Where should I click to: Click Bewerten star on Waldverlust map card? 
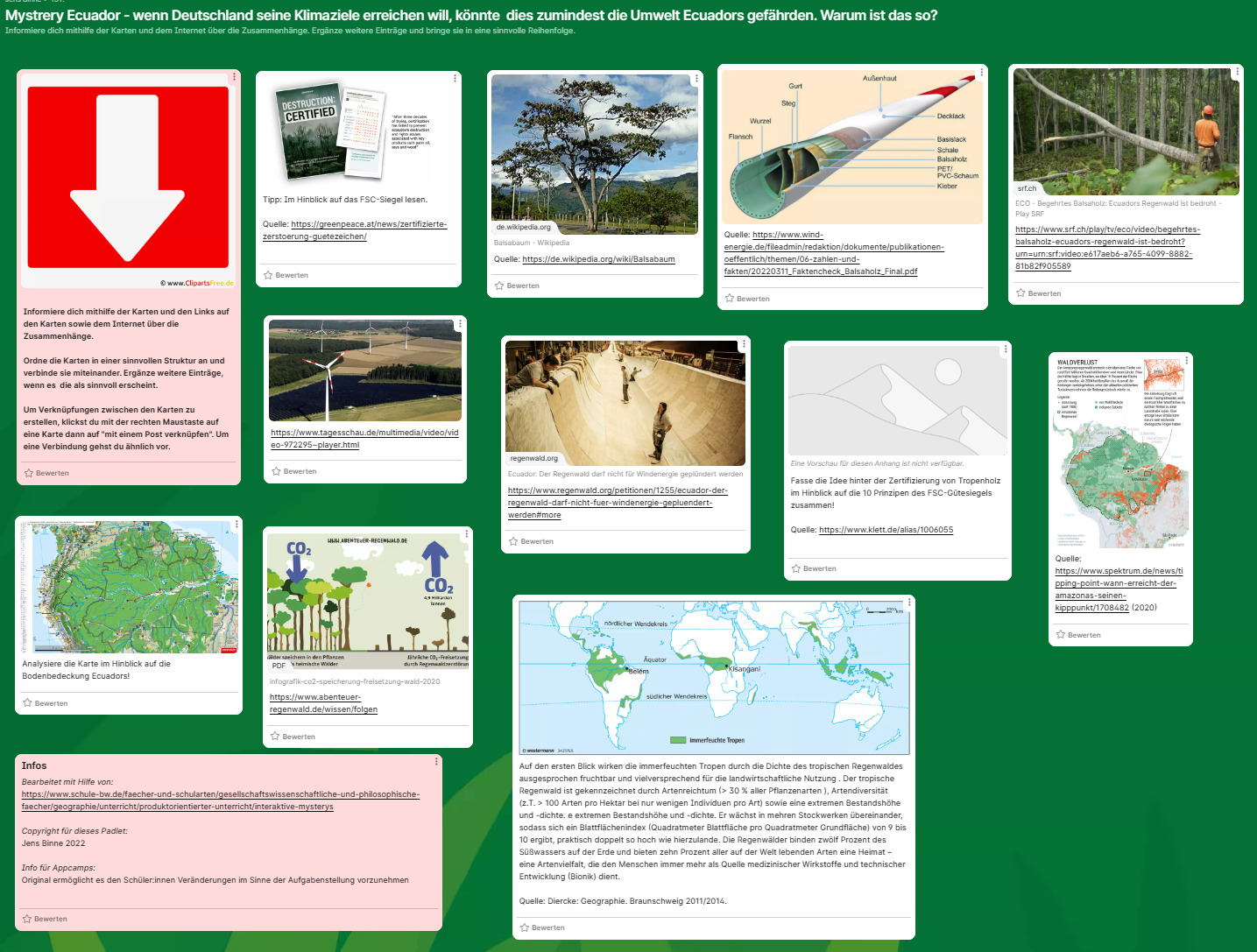coord(1061,635)
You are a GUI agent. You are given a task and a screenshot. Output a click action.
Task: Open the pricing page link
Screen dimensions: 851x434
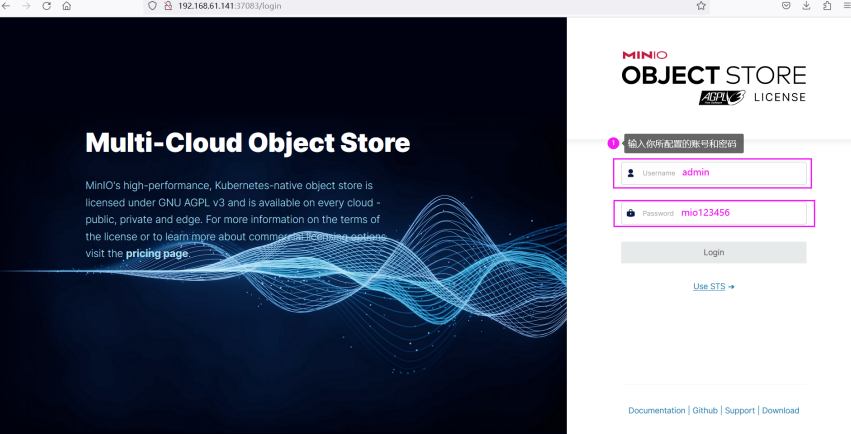tap(157, 253)
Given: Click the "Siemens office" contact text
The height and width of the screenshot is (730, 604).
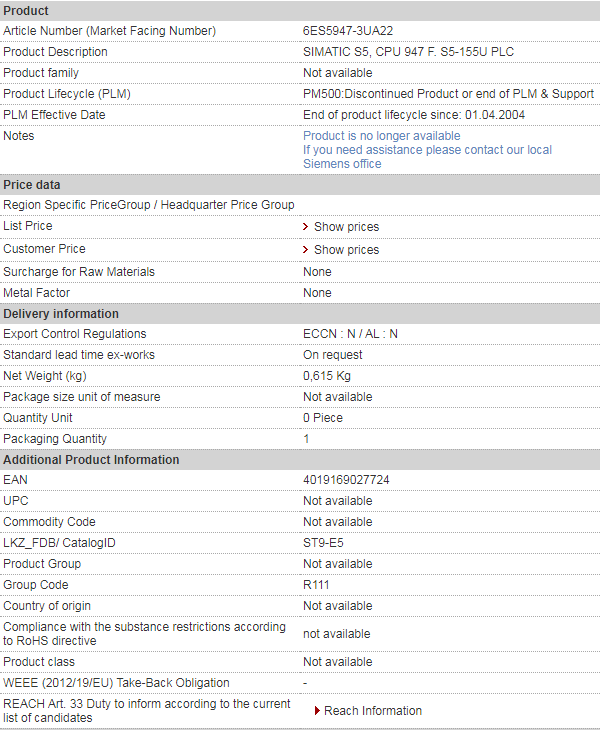Looking at the screenshot, I should click(342, 164).
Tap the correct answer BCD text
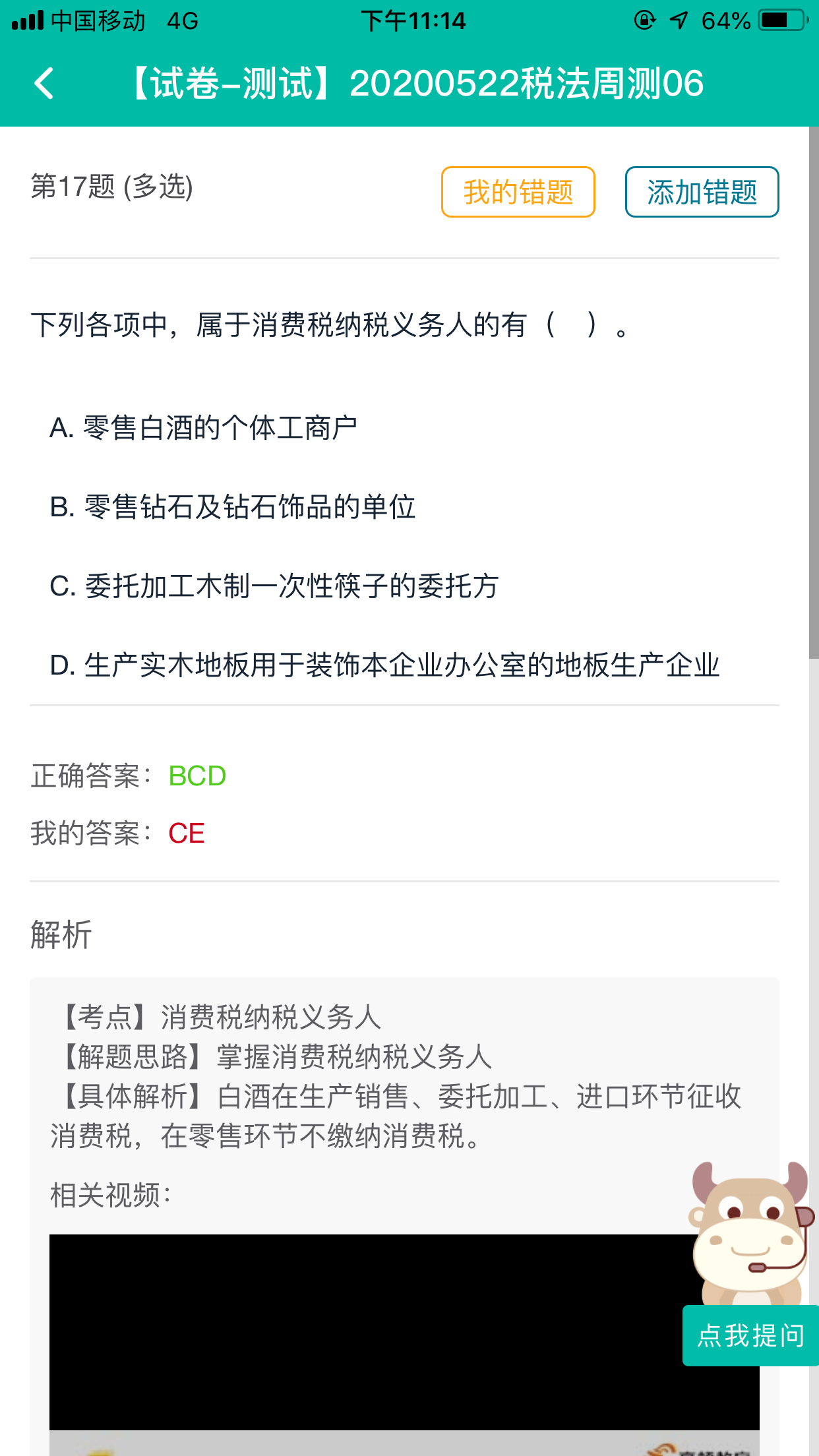This screenshot has height=1456, width=819. point(197,776)
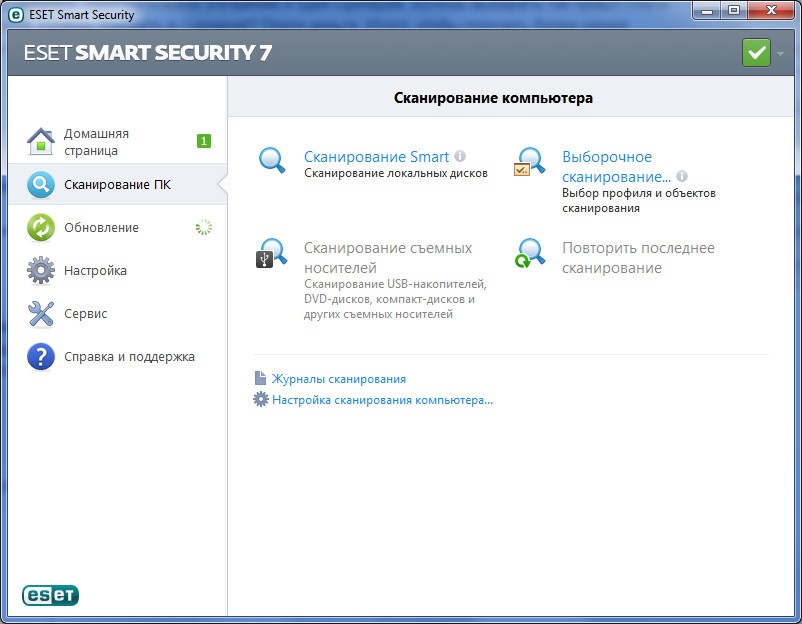Click the Update green arrows icon

click(40, 228)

• • •

= TRY IT =
From the line containing "The height and" down to the final line of the material, restate every line word for word, and only those; drop the pictures.

= EXERCISE SOLUTION =
The height and width of the screenshot is (730, 604).
Looking at the screenshot, I should click(342, 164).
Tap the correct answer BCD text
This screenshot has height=1456, width=819. point(197,776)
Click the Update green arrows icon

click(40, 228)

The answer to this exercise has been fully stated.